文部科学省が2023年6月12日に公表した調査結果によると、小中学生全員を対象に給食費を無償化している自治体は、全国1794自治体中547自治体、約30%にのぼり、2017年の4.4%から大幅に増加しました。
また、小中学校のいずれかで無償化を実施する場合や、多子世帯や所得などを条件に無償化するケースを含めると、722自治体となり、全体の40%に達しています。
給食費無償化の主な理由としては、「保護者の経済的負担の軽減」や「子育て支援」が挙げられています。

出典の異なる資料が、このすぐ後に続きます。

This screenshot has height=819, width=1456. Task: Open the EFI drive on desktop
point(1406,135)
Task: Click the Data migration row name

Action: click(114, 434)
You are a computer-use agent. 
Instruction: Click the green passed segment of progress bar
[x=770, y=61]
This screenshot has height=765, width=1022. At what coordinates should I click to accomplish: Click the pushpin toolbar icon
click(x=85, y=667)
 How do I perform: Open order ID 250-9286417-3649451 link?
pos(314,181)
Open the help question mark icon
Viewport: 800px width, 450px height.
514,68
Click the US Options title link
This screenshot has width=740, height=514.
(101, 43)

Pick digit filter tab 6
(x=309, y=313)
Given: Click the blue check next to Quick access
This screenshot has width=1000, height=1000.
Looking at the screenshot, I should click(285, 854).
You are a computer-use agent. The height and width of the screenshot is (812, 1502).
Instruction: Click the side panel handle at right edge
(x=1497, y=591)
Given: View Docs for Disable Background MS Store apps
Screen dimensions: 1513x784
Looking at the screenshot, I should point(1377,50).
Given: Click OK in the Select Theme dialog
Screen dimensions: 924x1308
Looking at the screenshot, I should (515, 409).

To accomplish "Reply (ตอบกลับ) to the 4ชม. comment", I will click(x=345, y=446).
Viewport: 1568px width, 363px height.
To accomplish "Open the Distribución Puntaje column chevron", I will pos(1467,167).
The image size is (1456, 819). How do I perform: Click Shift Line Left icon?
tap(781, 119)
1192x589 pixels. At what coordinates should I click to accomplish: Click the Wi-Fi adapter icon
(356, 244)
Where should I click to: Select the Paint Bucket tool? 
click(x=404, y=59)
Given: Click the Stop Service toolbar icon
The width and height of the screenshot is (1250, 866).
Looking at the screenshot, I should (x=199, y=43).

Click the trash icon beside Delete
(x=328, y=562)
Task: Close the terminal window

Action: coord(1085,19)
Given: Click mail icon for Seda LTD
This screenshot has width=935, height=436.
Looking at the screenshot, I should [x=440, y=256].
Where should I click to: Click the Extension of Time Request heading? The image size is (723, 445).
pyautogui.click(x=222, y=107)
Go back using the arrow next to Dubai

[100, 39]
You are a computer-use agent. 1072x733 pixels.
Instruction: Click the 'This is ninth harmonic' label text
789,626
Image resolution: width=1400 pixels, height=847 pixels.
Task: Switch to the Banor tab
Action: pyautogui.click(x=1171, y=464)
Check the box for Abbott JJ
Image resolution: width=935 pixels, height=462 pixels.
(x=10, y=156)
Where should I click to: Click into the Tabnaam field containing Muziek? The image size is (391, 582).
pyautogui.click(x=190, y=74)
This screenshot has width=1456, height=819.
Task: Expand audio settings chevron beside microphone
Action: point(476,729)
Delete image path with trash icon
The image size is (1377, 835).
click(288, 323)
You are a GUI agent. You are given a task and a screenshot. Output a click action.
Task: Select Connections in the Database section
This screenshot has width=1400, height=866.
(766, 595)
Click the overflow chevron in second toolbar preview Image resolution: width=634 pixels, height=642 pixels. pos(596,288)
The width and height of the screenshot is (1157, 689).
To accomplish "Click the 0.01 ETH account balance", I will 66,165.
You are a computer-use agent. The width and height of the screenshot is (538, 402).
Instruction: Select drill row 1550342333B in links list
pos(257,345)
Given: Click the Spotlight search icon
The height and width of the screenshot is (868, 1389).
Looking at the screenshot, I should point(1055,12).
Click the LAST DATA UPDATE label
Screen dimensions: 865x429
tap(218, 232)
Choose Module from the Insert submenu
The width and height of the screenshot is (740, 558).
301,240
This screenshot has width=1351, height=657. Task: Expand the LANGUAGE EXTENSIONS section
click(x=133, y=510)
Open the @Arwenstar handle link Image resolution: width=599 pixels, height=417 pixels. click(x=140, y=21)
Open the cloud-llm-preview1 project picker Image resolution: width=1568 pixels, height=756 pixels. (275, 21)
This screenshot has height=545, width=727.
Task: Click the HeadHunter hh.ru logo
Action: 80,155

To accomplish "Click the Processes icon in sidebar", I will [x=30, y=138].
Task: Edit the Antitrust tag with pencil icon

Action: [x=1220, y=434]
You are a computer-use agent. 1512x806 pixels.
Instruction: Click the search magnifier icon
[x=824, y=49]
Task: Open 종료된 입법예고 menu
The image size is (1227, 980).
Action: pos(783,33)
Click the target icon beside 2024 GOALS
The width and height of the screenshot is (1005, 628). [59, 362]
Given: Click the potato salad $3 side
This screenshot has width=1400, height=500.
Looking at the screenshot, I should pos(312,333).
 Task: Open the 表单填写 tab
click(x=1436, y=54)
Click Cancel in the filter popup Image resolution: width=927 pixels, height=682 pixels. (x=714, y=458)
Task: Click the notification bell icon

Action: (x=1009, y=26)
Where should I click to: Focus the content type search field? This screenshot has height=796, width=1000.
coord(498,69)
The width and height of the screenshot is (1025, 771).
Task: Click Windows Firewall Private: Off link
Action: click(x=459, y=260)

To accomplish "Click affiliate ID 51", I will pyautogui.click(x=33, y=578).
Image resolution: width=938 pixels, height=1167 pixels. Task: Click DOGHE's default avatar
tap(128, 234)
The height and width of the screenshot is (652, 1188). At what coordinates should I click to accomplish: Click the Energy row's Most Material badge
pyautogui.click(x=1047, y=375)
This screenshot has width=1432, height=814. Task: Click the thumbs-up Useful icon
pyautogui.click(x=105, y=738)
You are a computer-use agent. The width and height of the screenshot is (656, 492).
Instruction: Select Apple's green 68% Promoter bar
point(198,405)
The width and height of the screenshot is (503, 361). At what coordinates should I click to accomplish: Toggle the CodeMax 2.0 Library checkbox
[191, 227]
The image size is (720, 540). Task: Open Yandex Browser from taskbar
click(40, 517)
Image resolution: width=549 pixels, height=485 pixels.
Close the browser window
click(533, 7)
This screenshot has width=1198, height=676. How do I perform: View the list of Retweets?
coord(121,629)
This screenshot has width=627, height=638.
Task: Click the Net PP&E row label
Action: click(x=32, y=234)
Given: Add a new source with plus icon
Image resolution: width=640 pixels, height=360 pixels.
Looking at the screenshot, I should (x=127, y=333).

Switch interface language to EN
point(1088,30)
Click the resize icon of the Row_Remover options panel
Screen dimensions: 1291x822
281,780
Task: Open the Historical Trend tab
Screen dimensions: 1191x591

また、「少子化対策」や「定住・転入の促進、地域創生」なども理由に含まれています。
しかし、文部科学省は「『食育の推進』など教育の質の向上を目的とする自治体は少ない」とコメントしています。
無償化の財源については、475自治体が「自己財源」と回答し、233自治体がコロナ禍に対応して給付された「地方創生臨時交付金」、74自治体が「ふるさと納税」を利用しています。
調査では、無償化の成果として「保護者の経済的負担の軽減、安心して子育てできる環境の享受」が最も多く挙げられ、全体の61%を占める442自治体が回答しました。
次いで、「給食費の徴収や未納者等への対応負担の解消」が27%の199自治体から挙げられました。
児童生徒に向けた成果としては、「家庭環境に関係なく学校給食の提供を受けることができる」「栄養バランスの良い食事の摂取や残食を減らす意識の向上」などがありました。
一方で、無償化の課題として「予算の確保」が最も多く、132自治体が回答しました。
次いで「申請書の受付等、業務の負担増加」が42自治体、「食育に対する意識の低下」が挙げられました。
また、「学校給食の提供を受けていない児童生徒等への対応」も課題として挙げられています。
文部科学省の調査によると、2023年5月1日時点で約28万5000人の児童・生徒が給食の提供を受けていないことが明らかになりました。
給食の提供がない理由として、重度のアレルギー、不登校、一部の中学校で選択式の給食を実施していることなどが挙げられています。
学校給食の無償化は、保護者や地域にとって多くのメリットをもたらしていますが、予算の確保や業務負担の増加など、解決すべき課題も多く残されています。今後、持続可能な無償化の実現に向けた取り組みが求められます。